Sunday, May 11, 2014

MONDAY DIARY: ALMOST EXCRUCIATINGLY TRUE STORIES: HE HAS CAST DOWN THE MIGHTY FROM THEIR THRONES

So,
 
I like to go to concerts.  Not rock concerts . . . well, I do like the occasional rock concert but that is not what this post is about.  It's about going to concerts where the audience is expected to listen.  And I liked to consider myself a normal guy who happens to enjoy going to listen to the creations of persons who, in their own day, were considered the equivelent of rock stars (althought rock n' roll did not yet exist) but that today we give their music the unfortunate moniker of "classical."  Then I discovered, much to my dismay, that I am a snob.  I am.  I am a snob.
 
Not a snob because I happen to like classical music.  That in itself does not make a person a snob unless one is snobbish about it.  The kind of snob I am talking about is that I thought I was a superior audience member.
 
(I can't believe I am actually telling you this.  I think it is because it is my public penance for a private sin.)
 
Here is what I talking about.  I considered myself above hoi polloi who make announcements such as this one necessary:
I mean, there you are, in the middle of a quite interlude of music and someone goes to town like an asthmatic cow that just swallowed a wasp.
The word in the bubble was supposed to be "Really?"

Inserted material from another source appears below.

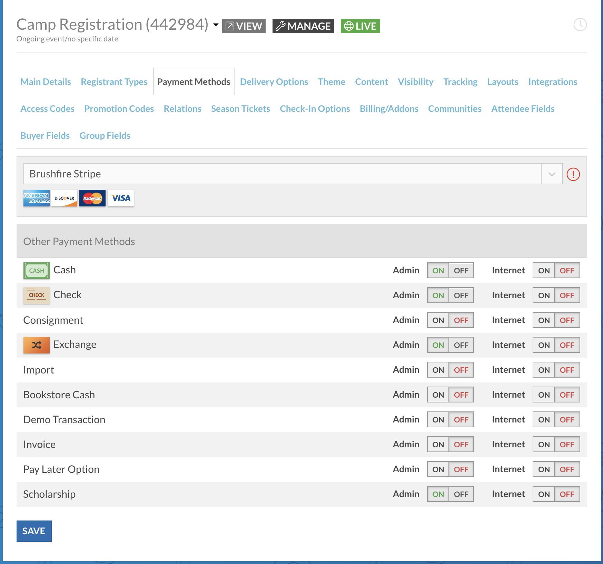Enable Internet payments for Pay Later Option

coord(543,469)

I think of all the things I was taught to avoid interrupting other people's enjoyment of a production.  Swallow.  Live with it until a more appropriate time.  Breathe deeply.
 
Seriously, couldn't these rude people hold on to their discomfort for a few moments???  Come on! 
 
It reminds of the line from the movie "Shakespeare in Love" in which a young William, angry at his audience, blurts out, "Will Shakespeare has a play!  Let us go and cough through it!"
 
Now mind you, this was all just in my head.  But it was there none-the-less.
 
Then it happened to me.  You know those little plastic swords that they pierce blue cheese stuffed olives with to put in a dirty martini (I only know because I Googled it), it felt like the devil himself jabbed one into the back of my throat.
It was the most exquisite pain ever.
Of course it was during the longest, quietest part of the whole concert.  Nothing I did would relieve it in the least.  I tried swallowing.  Nope.  Ignoring it.  Nope.  It was becoming a bit difficult even to just muscle through.  It was like in the movie "Alien" where Sigourny Weaver is trying not let the baby alien burst out of her body.  Impossible.  I had to try a very subtle clearing of my throat.
It was a waste of time and just added to the annoyance.  The devil in my throat just laughed, jabbed the little plastic sword deeper and started twisting it.  Seriously.
Christ hung on a cross for THREE HOURS and I couldn't take a tiny plastic sword in the back of my throat for three minutes.  I had no soothing throat lozenges with me because of course I would never need them.
My willpower faded like a spring pansy in a late August drought and finally I gave in and let go with a true, loud, horrible cough.
I would like to take this opportunity to truly apologize to anyone about whom I may have thought of poorly because you had to cough during a concert or play.  I now realize that there may have been no other alternative and until I am willing to sit through a concert with a plastic sword in the back of my throat, I shall no longer think the worst but assume you had no other choice.
 
God bless you.

2 comments:

lgreen515 said...

At least you covered your mouth.

Pat said...

Coughing would never be a problem at rock concerts.

Many years ago, I had to take my 10 month old son to a Billy Joel concert because the sitter failed to show up. I was worried that my son might cry and disturb those around us. Not so. It was so loud that I myself wouldn't have heard him crying--and he was sitting on my lap the whole time.